**What you are asked to do:** Write out the items below as a numbered list, one line per number. Skip any blank lines and leave the pictures out.

....

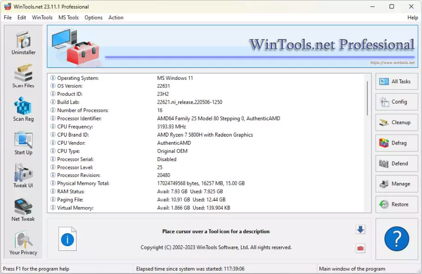Screen dimensions: 422x274
Task: Open the MS Tools menu
Action: [68, 18]
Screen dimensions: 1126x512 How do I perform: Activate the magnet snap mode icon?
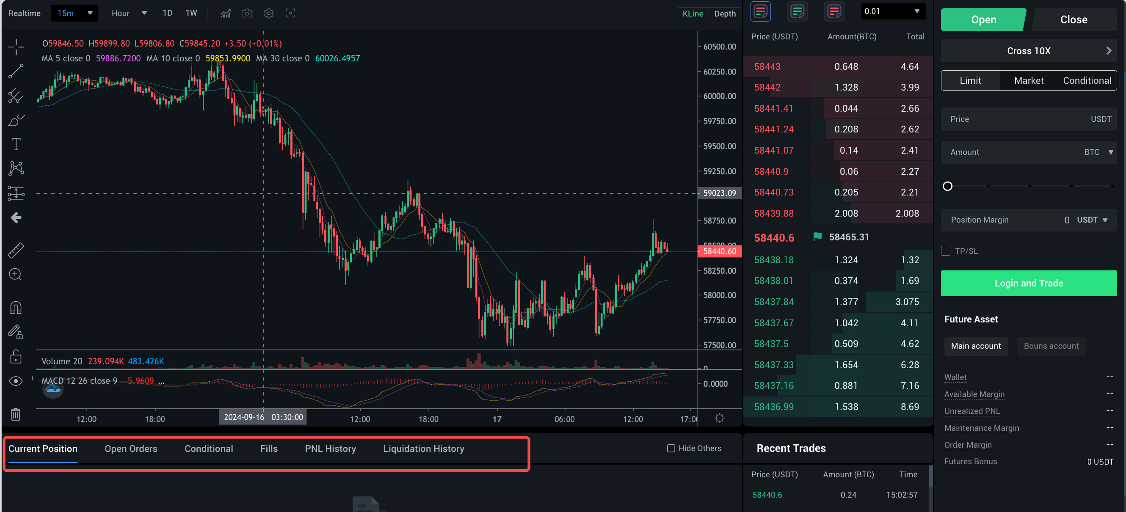coord(16,308)
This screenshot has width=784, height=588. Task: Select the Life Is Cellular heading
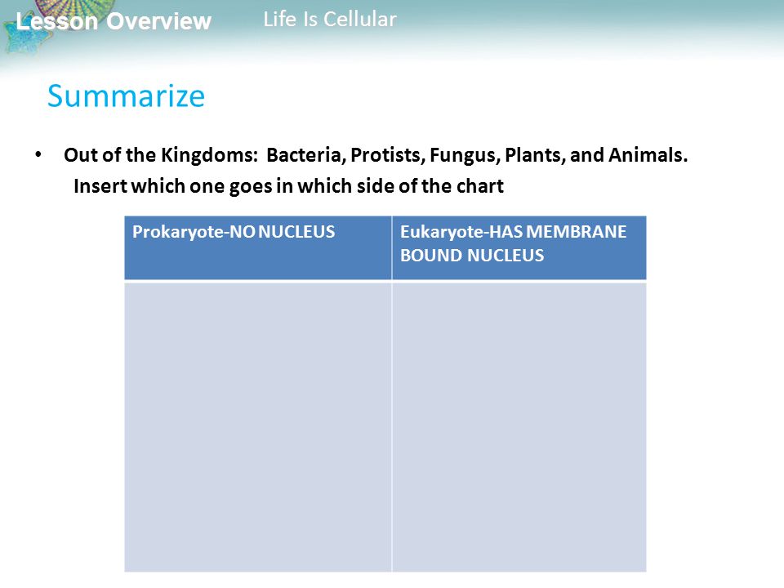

....

**The reply:**
1. Screen dimensions: 422x274
2. Task: Open the MS Tools menu
3. Action: [68, 18]
4. Screen dimensions: 1126x512 How do I perform: Activate the magnet snap mode icon?
5. coord(16,308)
6. This screenshot has width=784, height=588. Task: Select the Life Is Cellular heading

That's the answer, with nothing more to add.